Thats what I thought but my supervisor told me it didnt need to... Do u know where in the code book it states that?


----------



## wildleg (Apr 12, 2009)

250.4
314.4


----------



## Toronto Sparky (Apr 12, 2009)

Do recall even the pvc pull boxes have to have the ground wire go though the ground bus.


----------



## LGLS (Nov 10, 2007)

jayare813 said:


> Thats what I thought but my supervisor told me it didnt need to... Do u know where in the code book it states that?


For this reason and in reality, it's underlying motive, I suggest that ONE code violation ought to result in mandatory license and business license suspension for 6 months. 

'Bout time to put these so called jackleg EC's on notice.


----------



## RePhase277 (Feb 5, 2008)

I think we need clarification. IF the pull box is connected to metal conduit that is grounded, then a grounding conductor that is passing through that box does not need to be bonded to it, as long as there are no splices.


----------



## Dennis Alwon (May 9, 2009)

InPhase277 said:


> I think we need clarification. IF the pull box is connected to metal conduit that is grounded, then a grounding conductor that is passing through that box does not need to be bonded to it, as long as there are no splices.

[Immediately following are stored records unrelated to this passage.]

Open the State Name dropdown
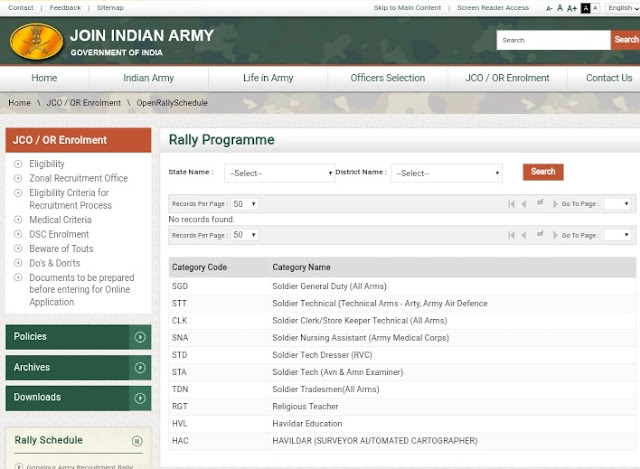This screenshot has width=640, height=469. [x=279, y=173]
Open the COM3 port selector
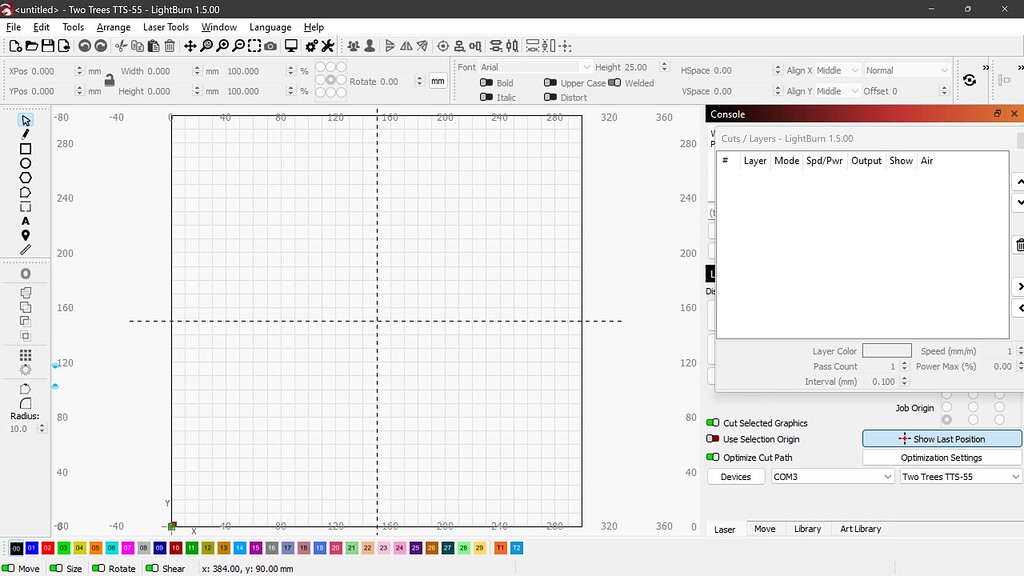 (831, 477)
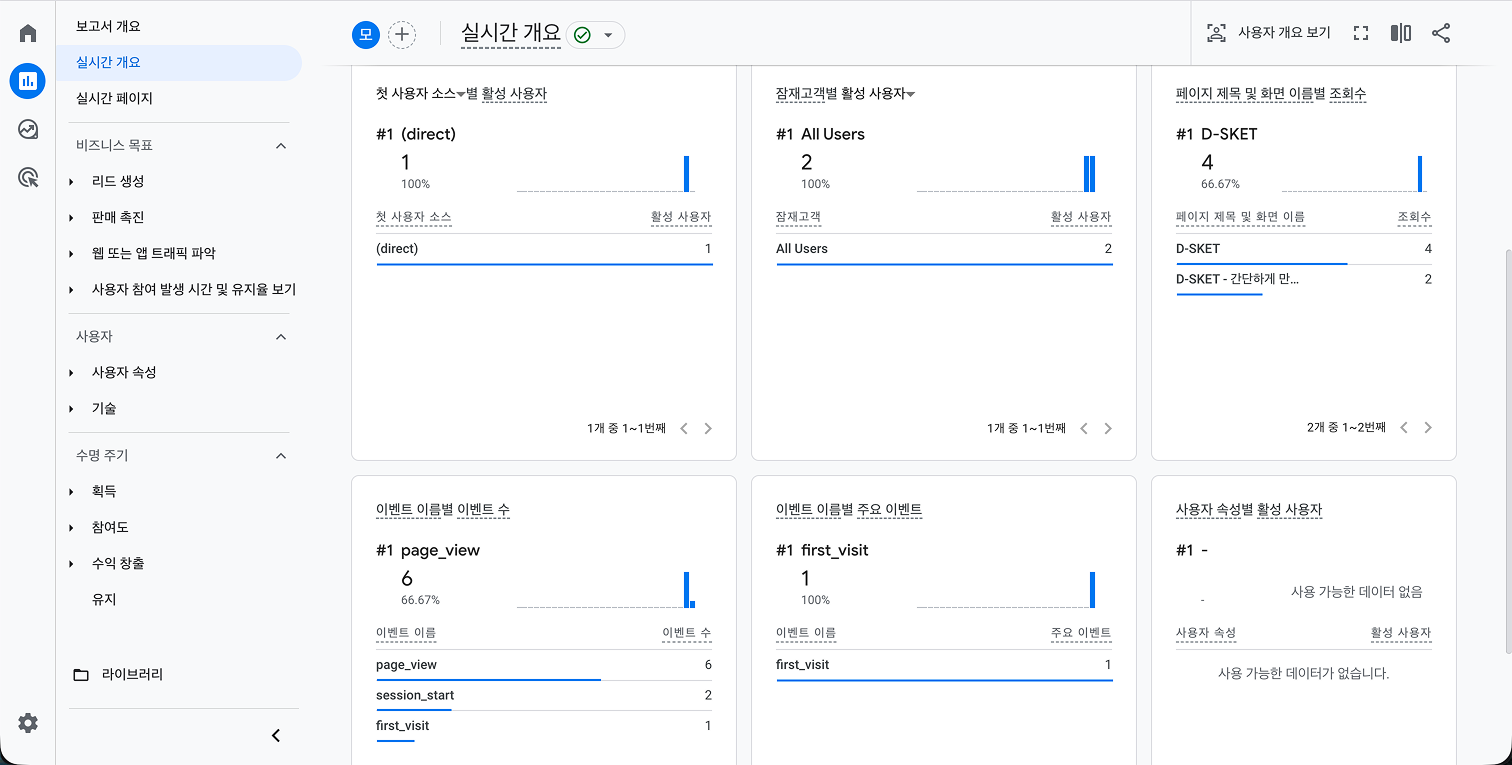Open the Explore icon in left navigation rail

pyautogui.click(x=27, y=129)
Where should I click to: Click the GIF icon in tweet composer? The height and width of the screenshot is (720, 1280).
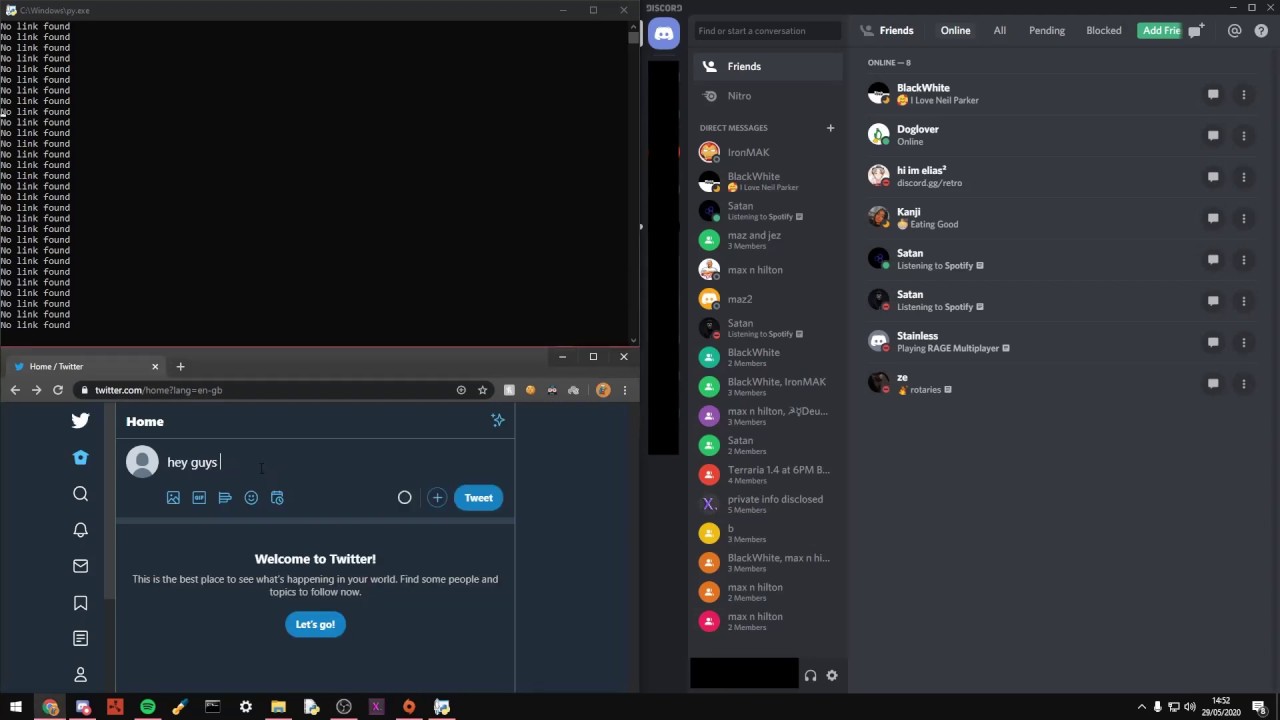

I agree and the article to back that up is 250.148. Metal box with metal conduit and no splice means no bonding of the EGC is necessary. Make a splice and the egc needs to be terminated to the box via approved methods of 250.8


----------



## B4T (Feb 10, 2009)

LawnGuyLandSparky said:


> For this reason and in reality, it's underlying motive, I suggest that ONE code violation ought to result in mandatory license and business license suspension for 6 months.
> 
> 'Bout time to put these so called jackleg EC's on notice.


what about an honest mistake.. we are not all Union Electricians and perfect


----------



## drsparky (Nov 13, 2008)

LawnGuyLandSparky said:


> For this reason and in reality, it's underlying motive, I suggest that ONE code violation ought to result in mandatory license and business license suspension for 6 months.
> 
> 'Bout time to put these so called jackleg EC's on notice.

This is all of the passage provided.